I went back to an older version of hotplug, and now at least it boots up but there error is still there. im still using 2.4.24 for a kernel, so Im not sure if the newer hotplug is geared towards 2.6.......  but i still get the error message

----------

## Akhouk

I had a same problem but fixed it. Look at the details of this bug.

https://bugs.gentoo.org/show_bug.cgi?id=37375

----------

## yamakawa

The same message appeared after switching back to 2.4.25 kernel from 2.6.3-mm2 with NPTL support. USB mouse won't work probably b/c of this error.

----------

## yamakawa

hmm, after patching the one in bugzilla, the error disappeared.

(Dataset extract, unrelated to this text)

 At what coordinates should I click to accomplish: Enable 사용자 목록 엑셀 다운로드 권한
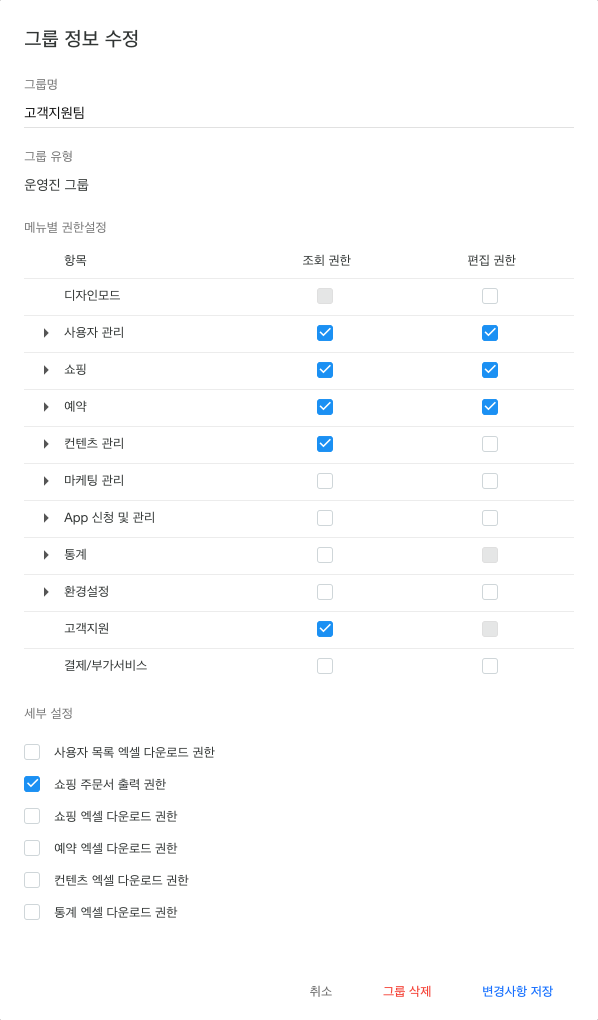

USB mouse won't be recognized yet.

----------

## MagnusBerg

 *yamakawa wrote:*   

> hmm, after patching the one in bugzilla, the error disappeared.
> 
> 

 

How did you do that??? Patching in bugzilla.

----------

## MasonMouse

Follow the link given to the Bugzilla report and read the thread. There's a patch posted there that you can apply to /etc/hotplug/input.rc that also fixed the problem for me. I had to manually enter the changes to the file though as attempting to use patch failed.

----------

## grahn

Hi,

Patching /etc/hotplug/input.rc only suppresses the error message "can't synthesize ..." with kernel versions below 2.5 but did not solve the actual problem. My usb-stick is still not recognized.

Alex

----------

## ricko

*** bump

I am running 2.4.22-r7 and this problem still exists and I am having problems  getting my usb mouse to work.

----------

## trib

 *ricko wrote:*   

> *** bump
> 
> I am running 2.4.22-r7 and this problem still exists and I am having problems  getting my usb mouse to work.

 

I may be wrong, but it seems like downgrading hotplug should solve the problem?  Thoughts?

----------